子供たちの一番下、オタロウだ。「あー、オタロウ。どうかしたか?」「シンヤ兄ちゃん、どうかしたみたいだったから」あれだけ散々に叫んだのだ。そりゃ子供らも心配の一つや二つするだろう。バツが悪くて頭が痒くなる。「その、ちょっと、イラっとすることがあってな」「でもおっきな声だったよ?」

 

どうやら随分と不安がらせてしまったようだ。腰を落とし、視線を合わせ、頭を下げた。「ビックリさせてゴメンナサイ。心配してくれてアリガト。でも、もうダイジョブだ」「うん、ダイジョブ。でもゴメンしないの?」だから今謝ったのでは? シンヤはいぶかしんだ。

 

「だってシンヤ兄ちゃん、ケンカしたんでしょ?」そっちか。シンヤには電話越しに感情を垂れ流された記憶しかない。いや、多少は言い返したから口喧嘩と言えなくもない。「まぁ、それっぽいことは」「じゃあゴメンナサイしなきゃ。シンヤ兄ちゃん、『お互い奥ゆかしく』っていつも言ってるよ」

 

「ウーム」「ケンカは奥ゆかしくないよ?」確かに子供らにいつも言ってることだ。それを当人が守らないのでは説得力皆無だ。(((しかし)))アレを言われてなお謝るのか? 正直いい気分はしない。平均的ニンジャなら謝罪代わりに首をチョップで刎ねるレベルだ。その後は赤黒がニンジャを刎頸するだろうが。

 

「シンヤ兄ちゃんもナカヨシしなきゃ!」「かもな」ボクがやらなきゃと使命感たっぷりのオタロウはふんすと鼻息を荒くする。どうにもその幼い顔を見ていると嫌な気持ちが維持できなくなってしまう。……許容し難い戯れ言を聞かされたのは事実だ。
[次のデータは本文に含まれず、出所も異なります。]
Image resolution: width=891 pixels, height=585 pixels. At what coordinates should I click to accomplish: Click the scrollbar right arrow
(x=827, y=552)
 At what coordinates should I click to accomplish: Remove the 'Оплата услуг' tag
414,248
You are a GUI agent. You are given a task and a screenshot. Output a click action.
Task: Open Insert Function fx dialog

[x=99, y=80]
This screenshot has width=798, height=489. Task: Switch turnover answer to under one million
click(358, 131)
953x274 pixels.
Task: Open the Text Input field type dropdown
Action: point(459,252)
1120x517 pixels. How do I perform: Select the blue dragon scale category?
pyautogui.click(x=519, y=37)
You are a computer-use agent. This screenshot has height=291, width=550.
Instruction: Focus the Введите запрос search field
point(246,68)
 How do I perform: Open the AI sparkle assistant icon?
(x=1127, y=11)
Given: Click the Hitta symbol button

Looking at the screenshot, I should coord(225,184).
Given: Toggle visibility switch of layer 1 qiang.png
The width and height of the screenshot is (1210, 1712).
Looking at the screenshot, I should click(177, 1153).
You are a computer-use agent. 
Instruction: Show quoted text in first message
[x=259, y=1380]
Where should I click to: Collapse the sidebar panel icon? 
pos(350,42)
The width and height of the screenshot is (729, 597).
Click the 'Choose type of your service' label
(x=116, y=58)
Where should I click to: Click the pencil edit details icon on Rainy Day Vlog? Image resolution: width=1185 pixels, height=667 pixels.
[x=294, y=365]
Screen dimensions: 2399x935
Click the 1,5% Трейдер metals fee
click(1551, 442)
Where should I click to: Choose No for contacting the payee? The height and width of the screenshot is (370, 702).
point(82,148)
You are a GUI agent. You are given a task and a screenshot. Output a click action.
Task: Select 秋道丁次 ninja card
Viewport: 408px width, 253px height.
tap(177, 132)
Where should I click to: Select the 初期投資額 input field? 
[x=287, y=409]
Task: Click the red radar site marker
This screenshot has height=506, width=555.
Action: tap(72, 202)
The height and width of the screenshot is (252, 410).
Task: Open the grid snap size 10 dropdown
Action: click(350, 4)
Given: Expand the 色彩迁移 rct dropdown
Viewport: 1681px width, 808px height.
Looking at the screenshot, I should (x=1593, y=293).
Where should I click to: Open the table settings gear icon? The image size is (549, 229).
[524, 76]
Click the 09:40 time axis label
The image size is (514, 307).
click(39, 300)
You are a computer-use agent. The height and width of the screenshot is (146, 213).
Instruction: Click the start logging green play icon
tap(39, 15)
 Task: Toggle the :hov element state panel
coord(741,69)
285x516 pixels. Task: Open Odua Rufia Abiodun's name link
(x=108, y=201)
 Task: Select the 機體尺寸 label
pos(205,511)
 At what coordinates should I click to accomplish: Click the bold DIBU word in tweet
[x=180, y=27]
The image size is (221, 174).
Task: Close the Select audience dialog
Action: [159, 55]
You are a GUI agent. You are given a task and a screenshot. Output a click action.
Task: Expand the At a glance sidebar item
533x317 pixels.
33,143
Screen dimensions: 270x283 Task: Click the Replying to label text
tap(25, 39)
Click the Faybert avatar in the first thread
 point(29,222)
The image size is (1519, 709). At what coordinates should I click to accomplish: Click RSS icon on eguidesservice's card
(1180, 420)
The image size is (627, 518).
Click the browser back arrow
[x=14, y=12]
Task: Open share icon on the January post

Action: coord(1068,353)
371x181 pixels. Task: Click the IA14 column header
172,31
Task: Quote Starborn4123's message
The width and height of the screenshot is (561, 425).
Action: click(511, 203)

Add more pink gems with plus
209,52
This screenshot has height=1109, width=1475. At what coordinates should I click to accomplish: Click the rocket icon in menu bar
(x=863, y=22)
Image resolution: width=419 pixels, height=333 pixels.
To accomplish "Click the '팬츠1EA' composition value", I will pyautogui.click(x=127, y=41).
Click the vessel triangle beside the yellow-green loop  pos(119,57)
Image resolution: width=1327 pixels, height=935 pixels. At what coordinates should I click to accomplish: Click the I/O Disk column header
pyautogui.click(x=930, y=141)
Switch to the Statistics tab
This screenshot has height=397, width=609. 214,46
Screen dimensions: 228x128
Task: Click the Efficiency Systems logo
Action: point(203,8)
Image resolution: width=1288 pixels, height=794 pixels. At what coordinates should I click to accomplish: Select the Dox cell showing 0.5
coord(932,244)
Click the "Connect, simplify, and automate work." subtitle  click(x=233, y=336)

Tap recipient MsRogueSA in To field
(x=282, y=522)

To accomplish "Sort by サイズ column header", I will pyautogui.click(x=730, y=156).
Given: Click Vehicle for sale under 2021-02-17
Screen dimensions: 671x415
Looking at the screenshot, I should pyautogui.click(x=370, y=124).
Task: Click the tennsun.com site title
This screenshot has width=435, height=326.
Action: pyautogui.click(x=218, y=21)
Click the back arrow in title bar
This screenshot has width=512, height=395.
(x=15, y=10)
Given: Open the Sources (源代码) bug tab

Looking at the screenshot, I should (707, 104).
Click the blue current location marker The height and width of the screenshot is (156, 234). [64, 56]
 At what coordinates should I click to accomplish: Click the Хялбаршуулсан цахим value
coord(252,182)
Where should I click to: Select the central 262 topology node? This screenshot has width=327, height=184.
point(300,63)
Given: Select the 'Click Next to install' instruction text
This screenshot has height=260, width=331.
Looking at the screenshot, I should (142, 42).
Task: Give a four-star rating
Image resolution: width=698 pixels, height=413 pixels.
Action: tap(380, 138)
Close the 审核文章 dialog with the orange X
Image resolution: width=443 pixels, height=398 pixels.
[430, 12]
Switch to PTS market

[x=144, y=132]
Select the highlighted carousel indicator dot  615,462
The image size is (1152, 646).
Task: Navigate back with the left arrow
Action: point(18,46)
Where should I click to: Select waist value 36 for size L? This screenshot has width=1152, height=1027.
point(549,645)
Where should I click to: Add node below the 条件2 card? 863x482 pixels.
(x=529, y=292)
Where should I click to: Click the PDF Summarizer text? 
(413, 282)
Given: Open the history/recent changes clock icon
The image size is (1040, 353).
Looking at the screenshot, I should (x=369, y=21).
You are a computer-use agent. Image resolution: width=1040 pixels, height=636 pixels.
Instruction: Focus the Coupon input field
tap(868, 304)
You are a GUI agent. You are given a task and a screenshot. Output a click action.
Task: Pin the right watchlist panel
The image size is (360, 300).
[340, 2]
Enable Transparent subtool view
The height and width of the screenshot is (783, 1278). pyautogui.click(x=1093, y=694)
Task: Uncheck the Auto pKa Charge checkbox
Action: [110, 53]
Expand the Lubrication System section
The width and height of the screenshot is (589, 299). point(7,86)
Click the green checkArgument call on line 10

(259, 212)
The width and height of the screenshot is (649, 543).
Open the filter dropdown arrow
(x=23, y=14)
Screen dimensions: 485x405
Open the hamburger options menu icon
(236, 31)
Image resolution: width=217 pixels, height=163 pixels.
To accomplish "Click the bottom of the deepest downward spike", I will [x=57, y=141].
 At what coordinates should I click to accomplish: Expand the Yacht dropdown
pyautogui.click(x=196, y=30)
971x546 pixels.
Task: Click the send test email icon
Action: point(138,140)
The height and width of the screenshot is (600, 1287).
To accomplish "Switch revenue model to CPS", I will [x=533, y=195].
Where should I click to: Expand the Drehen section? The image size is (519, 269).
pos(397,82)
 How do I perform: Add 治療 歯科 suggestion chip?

だが、それにバイオフグ並の毒舌で返したのもまた事実だ。

 

雑談で嫌な話を聞かされたなら『ヤメテください』『ハイ、止めます』で終えるのが筋だろう。なのにヤメロと言う前に悪意たっぷりの罵声で返せば、ケンカが始まり関係が終わる。「オタロウの言うとおりだ。アリガトな。次に会ったら謝るよ」「うん!」詰まるところ、お互いに奥ゆかしくなかったのだ。

 

暫く間を置いてから連絡しよう。そして謝罪して謝罪させよう。そう決めた。TELLL! シンヤの決意を聞き届けたように、IRC携帯端末が電子音で鳴き出した。「オタロウ、すまんが電話だ」「うん、ちゃんとゴメンしてね!」先の電話相手ならそうするところだが、連絡は生憎カイシャからだ。

 

亀裂まみれの端末を拾い上げる。ケースの買い替えは急いだほうがいいだろう。「ハイ、モシモシ。カナコです」「ドーモ、シンヤ=サン。ナンブです」珍しい相手からの連絡だった。普段ならあのウキヨめいた社長秘書が会社の窓口だった筈。「ナンブ=サンからなんてどうしたんですか?」

 

「急ぎの案件でな。リベン社がハイエース共と女ニンジャに襲われた。N要員が求められとる」「……!」その隠語はコネコムのニンジャ戦力、すなわちブラックスミスの投入を意味する。「頼めるか?」「ハイヨロコンデー!」センスのない黒錆色の部屋着が霞み、慈悲のない黒錆色のニンジャ装束が現れた。

 

 

【レッドスレッド・イズ・ブラッドカラード】#3おわり。#4に続く。